In conventional machine learning we train an algorithm on input/output pairs (Supervised learning) or only on raw data(Unsupervised learning) and make predictions using trained model. But, can we possible train an algoritm to make the right predictions on classes of data it's never seen before? Quite possible, the specific technique is called zero shot learning.

In this blogpost I would like to cover what zero shot learning (ZSL) is, its working and limitations.

Image Credit:Label-Embedding for Image Classification

ZSL is a type of learning method that allows to predict classes the algorithm has not seen during training phase. ZSL cannot be done directly on just image/label pairs, they require an intermediate that helps algorithms relate images to classes. Lets call these intermediates as attributes. These attributes could be word vectors, sentance or a vector with description of the class. The relationship between data and attributes are learnt from the dataset by a machine learning model for which we have pairs of data and their corresponding attributes and labels. At test time, the model predicts attributes for a given datapoint. From the attributes we further find the class the attributes correspond to. In this blogpost I would like to focus on ZSL that uses a vector description of a given class. Note that its quite possible for individual images to have their own attributes rather than class attributes.

Image Credit:Attributes Dataaset

A vector describing a given class consists of each point in the vector describing a particular feature. A binary number of 1 on the 1st position might describe that its a brown animal, 2nd position describing if its associated with water with as many attributes as possible describing a class. Attributes could be binary or continious with value denoting the strength of each given attribute. The more attributes, the finer detail it could learn about a given class but also requires more data to learn the relevant relationships. The network uses the seen classes to learn relation between images and attributes or other information such as human gaze, word embeddings or whatever information that could be related between classes and images. Based on what the network learns it could be further mapped to the objects and attributes.

Say your classifier has pig, dogs, horses and cats images and its attributes during training time and has to classify a zebra during test time. During training time it learns the relation between image pixels and attribute such as 'stripes,tail,black,white...'. So during test time given an image you predict its attributes and find the class the attributes correspond to. ZSL is very much like how humans learn, we learn concepts and relate them to new instances we haven't seen before.
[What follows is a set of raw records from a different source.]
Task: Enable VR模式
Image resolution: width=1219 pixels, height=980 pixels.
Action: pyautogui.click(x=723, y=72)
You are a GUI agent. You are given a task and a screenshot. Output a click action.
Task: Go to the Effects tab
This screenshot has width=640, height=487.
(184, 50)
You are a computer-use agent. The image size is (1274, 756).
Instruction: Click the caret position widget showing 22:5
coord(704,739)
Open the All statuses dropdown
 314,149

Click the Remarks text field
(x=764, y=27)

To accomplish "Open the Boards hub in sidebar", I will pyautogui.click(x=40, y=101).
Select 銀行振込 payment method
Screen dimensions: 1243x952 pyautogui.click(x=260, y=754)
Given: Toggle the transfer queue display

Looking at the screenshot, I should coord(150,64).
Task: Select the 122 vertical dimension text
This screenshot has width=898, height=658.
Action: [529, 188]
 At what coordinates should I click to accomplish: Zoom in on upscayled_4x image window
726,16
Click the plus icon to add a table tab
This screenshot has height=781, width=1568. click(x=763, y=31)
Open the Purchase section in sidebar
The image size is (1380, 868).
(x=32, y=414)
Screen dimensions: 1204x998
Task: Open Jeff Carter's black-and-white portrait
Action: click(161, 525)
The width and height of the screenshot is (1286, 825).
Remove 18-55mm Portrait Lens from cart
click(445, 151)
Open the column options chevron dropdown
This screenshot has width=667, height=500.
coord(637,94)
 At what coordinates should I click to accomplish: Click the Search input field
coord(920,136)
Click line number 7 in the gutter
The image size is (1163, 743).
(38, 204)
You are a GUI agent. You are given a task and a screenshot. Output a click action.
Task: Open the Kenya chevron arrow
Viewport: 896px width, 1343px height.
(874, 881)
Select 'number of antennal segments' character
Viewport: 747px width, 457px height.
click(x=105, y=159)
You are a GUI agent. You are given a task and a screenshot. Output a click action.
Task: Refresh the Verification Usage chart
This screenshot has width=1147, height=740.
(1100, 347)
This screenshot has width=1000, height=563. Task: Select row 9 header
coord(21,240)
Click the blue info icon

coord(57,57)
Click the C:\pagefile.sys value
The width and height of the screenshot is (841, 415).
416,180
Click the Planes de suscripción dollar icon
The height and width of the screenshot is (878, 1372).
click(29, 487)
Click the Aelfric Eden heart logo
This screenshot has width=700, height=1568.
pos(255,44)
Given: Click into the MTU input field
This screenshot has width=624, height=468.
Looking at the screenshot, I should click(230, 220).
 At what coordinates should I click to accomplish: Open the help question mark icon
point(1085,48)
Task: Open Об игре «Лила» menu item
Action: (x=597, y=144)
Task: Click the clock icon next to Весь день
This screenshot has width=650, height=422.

Zero shot learning requires images that represent all the attributes in the training set. Attributes are a finer description of each class and can even be used to augment supervised learning in some cases [1]. But, attributes can be expensive in terms of annotation when every data point is labelled rather than classwise as it requires data labeller to provide values for every attribute for every datapoint which increases the labelling cost by atleast x(Number of attributes) as compared to labelling data for supervised learning. Attributes can also be subjective to data labeller.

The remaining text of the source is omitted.